Était organisé hier soir à l'initiative du Conseil Régional de l'Ordre des Pharmaciens et de la Faculté de Pharmacie de Lyon une rencontre avec Michel Rioli, rapporteur du rapport éponyme sur l'évolution de la pharmacie.
Je dois admettre que je fus agréablement surpris! Tout d'abord, j'ai appris qui il est et pourquoi il s'intéresse au monde de la pharmacie d'officine: il est juriste de formation et marié... à une pharmacienne.
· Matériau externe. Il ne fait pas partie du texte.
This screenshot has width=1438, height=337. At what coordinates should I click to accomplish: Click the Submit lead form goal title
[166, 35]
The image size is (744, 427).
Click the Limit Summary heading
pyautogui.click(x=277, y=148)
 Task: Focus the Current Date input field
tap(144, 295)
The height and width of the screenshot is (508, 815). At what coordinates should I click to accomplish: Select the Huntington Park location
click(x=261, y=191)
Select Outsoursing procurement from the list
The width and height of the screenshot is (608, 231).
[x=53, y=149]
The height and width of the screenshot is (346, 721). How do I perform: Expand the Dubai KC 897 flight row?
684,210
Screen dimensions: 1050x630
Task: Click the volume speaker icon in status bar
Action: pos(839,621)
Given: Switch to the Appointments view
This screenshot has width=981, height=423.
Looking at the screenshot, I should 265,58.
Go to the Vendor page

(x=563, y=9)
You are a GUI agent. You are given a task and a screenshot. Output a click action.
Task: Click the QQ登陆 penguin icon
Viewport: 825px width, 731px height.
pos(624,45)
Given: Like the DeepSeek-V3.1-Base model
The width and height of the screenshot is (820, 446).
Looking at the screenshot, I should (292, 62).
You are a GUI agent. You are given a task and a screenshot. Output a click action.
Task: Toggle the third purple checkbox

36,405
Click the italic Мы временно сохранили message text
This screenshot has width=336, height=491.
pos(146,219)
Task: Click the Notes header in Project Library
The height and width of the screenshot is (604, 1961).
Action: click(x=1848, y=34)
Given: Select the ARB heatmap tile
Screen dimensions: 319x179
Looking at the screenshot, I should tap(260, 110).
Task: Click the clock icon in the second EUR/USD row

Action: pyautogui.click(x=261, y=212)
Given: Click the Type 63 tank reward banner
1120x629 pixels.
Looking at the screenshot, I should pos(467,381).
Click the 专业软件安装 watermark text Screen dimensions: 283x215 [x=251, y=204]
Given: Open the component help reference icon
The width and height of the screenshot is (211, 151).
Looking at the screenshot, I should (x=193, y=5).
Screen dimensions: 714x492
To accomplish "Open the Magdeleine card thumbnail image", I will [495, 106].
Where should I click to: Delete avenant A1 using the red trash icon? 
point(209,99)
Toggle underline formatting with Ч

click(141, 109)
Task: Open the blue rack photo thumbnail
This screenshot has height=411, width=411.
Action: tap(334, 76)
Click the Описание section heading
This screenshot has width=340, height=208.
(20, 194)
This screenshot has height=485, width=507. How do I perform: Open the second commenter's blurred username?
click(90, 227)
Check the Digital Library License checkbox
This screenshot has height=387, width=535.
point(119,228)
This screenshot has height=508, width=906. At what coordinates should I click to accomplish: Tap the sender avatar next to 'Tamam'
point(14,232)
Il a capté mon attention lorsqu'il a reconnu la dérive commerciale de ma profession liée à notre mode de rémunération actuel qui fait que quelque soit le temps passé avec un patient nous sommes rémunérés de la même manière incitant ainsi le glissement de la profession vers la simple distribution du médicament. Il nous a clairement mis face à notre démission du savoir et des compétences au quotidien. Et donc de constater que le glissement du médicament vers la grande et moyenne surface était alors tout à fait naturel. Son public était certes acquis mais quelle joie d'entendre une personne n'appartenant pas à la profession nous dire çà.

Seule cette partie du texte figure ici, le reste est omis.